__Work to be completed__.
Transcribe exactly everything in the data below from the line containing "864x584 pixels." down to the line containing "Screen dimensions: 680x561", both lines included and nothing further.
▬▬▬▬▬▬▬▬▬▬
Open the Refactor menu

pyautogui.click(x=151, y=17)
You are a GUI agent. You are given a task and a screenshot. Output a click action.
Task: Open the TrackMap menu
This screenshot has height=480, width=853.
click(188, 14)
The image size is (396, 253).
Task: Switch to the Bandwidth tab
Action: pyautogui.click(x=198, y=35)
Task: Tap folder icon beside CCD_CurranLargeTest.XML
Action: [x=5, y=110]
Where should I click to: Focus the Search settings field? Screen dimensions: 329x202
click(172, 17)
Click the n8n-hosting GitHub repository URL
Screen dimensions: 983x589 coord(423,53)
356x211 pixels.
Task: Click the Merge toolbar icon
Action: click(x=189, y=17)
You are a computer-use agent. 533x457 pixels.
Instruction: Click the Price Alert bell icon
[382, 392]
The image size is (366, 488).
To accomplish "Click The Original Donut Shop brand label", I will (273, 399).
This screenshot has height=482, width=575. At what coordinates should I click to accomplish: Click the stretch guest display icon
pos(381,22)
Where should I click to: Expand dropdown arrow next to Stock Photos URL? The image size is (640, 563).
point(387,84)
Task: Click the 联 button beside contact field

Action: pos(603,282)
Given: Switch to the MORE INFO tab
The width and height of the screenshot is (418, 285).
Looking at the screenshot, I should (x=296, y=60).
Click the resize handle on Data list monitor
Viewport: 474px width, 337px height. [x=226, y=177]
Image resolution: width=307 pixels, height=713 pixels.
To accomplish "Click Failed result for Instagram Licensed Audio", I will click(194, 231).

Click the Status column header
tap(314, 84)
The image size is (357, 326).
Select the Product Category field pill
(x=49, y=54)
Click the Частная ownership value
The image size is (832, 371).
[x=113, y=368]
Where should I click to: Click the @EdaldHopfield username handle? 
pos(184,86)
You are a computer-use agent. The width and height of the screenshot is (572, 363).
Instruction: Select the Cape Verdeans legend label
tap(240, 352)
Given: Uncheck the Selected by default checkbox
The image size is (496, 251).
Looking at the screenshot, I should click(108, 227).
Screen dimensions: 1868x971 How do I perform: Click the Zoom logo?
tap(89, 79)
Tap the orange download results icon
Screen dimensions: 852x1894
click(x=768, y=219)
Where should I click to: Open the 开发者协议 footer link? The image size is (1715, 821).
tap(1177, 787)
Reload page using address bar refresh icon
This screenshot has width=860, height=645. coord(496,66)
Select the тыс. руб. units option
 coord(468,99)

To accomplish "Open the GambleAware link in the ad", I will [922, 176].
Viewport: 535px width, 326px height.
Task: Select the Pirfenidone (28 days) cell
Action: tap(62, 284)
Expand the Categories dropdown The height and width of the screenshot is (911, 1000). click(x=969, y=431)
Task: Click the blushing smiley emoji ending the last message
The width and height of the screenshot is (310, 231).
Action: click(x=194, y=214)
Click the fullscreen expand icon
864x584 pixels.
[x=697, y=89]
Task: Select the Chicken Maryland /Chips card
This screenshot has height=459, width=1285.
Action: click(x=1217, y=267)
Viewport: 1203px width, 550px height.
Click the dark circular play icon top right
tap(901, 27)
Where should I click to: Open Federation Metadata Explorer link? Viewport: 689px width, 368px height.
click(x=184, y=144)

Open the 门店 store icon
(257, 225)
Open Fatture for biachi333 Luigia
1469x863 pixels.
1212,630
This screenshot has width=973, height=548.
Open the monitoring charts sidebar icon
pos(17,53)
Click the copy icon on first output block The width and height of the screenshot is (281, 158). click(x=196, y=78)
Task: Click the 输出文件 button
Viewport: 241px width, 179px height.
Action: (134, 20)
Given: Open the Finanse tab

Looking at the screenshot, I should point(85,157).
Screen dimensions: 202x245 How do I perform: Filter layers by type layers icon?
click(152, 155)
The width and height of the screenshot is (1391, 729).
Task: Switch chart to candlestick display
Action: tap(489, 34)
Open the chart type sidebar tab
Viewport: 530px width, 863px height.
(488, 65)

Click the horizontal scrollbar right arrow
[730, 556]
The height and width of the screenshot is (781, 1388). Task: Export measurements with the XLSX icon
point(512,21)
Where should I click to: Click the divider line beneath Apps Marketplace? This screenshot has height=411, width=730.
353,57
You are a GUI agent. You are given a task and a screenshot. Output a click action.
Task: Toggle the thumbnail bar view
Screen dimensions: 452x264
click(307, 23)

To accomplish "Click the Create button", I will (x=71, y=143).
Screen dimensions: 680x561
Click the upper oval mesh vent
▬▬▬▬▬▬▬▬▬▬
__Task output__.
864x584 pixels.
[x=697, y=89]
Task: Select the Chicken Maryland /Chips card
This screenshot has height=459, width=1285.
Action: click(x=1217, y=267)
Viewport: 1203px width, 550px height.
Click the dark circular play icon top right
tap(901, 27)
Where should I click to: Open Federation Metadata Explorer link? Viewport: 689px width, 368px height.
click(x=184, y=144)

Open the 门店 store icon
(257, 225)
Open Fatture for biachi333 Luigia
1469x863 pixels.
1212,630
This screenshot has width=973, height=548.
Open the monitoring charts sidebar icon
pos(17,53)
Click the copy icon on first output block The width and height of the screenshot is (281, 158). click(x=196, y=78)
Task: Click the 输出文件 button
Viewport: 241px width, 179px height.
Action: (134, 20)
Given: Open the Finanse tab

Looking at the screenshot, I should point(85,157).
Screen dimensions: 202x245 How do I perform: Filter layers by type layers icon?
click(152, 155)
The width and height of the screenshot is (1391, 729).
Task: Switch chart to candlestick display
Action: tap(489, 34)
Open the chart type sidebar tab
Viewport: 530px width, 863px height.
(488, 65)

Click the horizontal scrollbar right arrow
[730, 556]
The height and width of the screenshot is (781, 1388). Task: Export measurements with the XLSX icon
point(512,21)
Where should I click to: Click the divider line beneath Apps Marketplace? This screenshot has height=411, width=730.
353,57
You are a GUI agent. You are given a task and a screenshot. Output a click action.
Task: Toggle the thumbnail bar view
Screen dimensions: 452x264
click(307, 23)

To accomplish "Click the Create button", I will (x=71, y=143).
Screen dimensions: 680x561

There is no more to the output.